**WHAT THE TASK ASKS:**
Your answer should be every line below that includes the word "axis".
SUPPLIED MATERIAL: Begin
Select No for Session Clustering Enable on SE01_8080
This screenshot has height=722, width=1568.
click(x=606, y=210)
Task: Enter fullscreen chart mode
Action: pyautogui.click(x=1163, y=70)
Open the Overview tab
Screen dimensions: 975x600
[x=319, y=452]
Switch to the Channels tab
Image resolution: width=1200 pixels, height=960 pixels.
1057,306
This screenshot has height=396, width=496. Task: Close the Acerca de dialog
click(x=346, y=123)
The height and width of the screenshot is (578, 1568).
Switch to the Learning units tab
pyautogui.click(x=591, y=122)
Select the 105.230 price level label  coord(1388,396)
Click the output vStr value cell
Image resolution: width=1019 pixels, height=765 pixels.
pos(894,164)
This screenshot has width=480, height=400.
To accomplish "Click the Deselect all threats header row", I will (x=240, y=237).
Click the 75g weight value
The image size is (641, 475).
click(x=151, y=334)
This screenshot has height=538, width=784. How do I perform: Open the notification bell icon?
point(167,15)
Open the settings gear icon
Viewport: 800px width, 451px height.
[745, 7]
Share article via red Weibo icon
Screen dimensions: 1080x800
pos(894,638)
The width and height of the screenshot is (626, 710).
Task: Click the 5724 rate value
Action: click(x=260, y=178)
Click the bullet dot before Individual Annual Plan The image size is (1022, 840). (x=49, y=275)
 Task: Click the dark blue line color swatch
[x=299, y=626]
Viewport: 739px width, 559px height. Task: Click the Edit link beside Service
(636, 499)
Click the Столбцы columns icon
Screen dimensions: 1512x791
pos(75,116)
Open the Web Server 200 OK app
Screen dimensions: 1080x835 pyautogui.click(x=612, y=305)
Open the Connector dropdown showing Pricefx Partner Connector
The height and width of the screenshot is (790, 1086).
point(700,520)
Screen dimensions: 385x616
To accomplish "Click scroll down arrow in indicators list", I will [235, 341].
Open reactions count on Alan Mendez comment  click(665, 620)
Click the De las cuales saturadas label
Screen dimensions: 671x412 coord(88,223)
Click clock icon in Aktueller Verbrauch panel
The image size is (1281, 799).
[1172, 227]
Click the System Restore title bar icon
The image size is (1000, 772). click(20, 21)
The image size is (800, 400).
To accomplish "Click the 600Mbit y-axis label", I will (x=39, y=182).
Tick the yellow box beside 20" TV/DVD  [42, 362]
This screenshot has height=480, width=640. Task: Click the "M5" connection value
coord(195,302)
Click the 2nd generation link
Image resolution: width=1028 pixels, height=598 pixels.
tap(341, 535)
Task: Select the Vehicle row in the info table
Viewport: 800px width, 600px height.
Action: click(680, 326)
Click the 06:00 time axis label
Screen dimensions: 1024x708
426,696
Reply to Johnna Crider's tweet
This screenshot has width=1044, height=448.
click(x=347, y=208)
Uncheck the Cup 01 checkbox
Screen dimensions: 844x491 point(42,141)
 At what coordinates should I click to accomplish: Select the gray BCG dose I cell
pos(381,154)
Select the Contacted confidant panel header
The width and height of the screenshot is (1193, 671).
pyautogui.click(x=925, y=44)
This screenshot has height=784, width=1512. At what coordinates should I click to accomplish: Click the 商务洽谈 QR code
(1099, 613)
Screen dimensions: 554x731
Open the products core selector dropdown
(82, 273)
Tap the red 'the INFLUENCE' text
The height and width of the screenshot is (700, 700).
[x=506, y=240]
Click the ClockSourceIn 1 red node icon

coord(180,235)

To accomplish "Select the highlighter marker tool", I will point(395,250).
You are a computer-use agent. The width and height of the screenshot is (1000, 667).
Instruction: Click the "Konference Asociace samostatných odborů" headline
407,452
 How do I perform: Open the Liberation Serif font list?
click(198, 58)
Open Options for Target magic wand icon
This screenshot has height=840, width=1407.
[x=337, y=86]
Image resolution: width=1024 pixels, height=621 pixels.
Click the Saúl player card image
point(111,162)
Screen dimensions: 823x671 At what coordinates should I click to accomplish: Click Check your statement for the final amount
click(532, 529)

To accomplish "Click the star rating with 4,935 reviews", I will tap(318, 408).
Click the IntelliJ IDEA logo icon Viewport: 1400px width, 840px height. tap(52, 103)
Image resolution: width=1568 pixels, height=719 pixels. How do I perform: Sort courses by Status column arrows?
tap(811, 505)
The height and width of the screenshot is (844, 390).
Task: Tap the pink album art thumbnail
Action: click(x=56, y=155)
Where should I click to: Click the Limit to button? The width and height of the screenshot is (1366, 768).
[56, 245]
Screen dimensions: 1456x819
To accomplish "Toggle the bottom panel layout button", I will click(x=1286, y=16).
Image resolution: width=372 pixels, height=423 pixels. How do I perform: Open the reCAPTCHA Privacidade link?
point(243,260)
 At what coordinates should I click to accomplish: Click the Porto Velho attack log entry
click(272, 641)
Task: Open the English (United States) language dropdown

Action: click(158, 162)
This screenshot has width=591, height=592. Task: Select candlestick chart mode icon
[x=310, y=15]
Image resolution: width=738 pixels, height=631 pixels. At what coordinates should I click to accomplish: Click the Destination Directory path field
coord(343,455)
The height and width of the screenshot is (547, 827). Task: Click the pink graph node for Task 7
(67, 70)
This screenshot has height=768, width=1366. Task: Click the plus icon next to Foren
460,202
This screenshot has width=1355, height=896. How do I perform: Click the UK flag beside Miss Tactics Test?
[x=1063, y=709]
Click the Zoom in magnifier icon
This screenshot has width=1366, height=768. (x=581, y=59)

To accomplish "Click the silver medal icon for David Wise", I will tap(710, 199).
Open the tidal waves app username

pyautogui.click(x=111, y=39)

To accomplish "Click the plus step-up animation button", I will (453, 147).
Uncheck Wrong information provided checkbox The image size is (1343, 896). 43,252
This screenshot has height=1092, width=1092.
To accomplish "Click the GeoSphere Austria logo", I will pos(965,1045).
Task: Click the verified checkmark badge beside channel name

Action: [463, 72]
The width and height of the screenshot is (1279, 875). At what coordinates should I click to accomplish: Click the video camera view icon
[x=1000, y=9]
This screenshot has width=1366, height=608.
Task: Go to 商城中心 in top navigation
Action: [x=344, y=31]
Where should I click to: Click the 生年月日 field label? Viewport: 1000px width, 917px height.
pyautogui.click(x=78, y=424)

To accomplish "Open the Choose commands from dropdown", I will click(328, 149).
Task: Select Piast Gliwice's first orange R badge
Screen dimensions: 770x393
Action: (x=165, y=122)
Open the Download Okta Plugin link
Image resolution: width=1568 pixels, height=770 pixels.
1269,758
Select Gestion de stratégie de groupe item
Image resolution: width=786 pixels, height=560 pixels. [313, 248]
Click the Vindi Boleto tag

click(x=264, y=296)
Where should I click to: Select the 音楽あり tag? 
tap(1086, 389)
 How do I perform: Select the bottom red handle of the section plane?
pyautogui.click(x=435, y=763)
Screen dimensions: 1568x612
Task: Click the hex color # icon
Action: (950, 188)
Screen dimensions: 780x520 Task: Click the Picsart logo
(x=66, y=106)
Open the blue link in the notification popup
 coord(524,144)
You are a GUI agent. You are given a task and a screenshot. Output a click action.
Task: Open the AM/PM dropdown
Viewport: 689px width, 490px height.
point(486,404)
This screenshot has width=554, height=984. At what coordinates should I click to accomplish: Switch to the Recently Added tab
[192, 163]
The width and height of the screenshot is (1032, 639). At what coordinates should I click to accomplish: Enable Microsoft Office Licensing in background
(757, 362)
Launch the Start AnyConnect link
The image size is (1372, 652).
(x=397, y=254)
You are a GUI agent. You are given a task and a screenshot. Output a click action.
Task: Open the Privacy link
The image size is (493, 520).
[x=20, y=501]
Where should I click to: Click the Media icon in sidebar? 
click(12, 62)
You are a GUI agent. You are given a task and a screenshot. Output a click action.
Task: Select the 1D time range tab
SUPPLIED MATERIAL: End
**ANSWER TO THE EXERCISE:**
To accomplish "Click the 600Mbit y-axis label", I will (x=39, y=182).
Click the 06:00 time axis label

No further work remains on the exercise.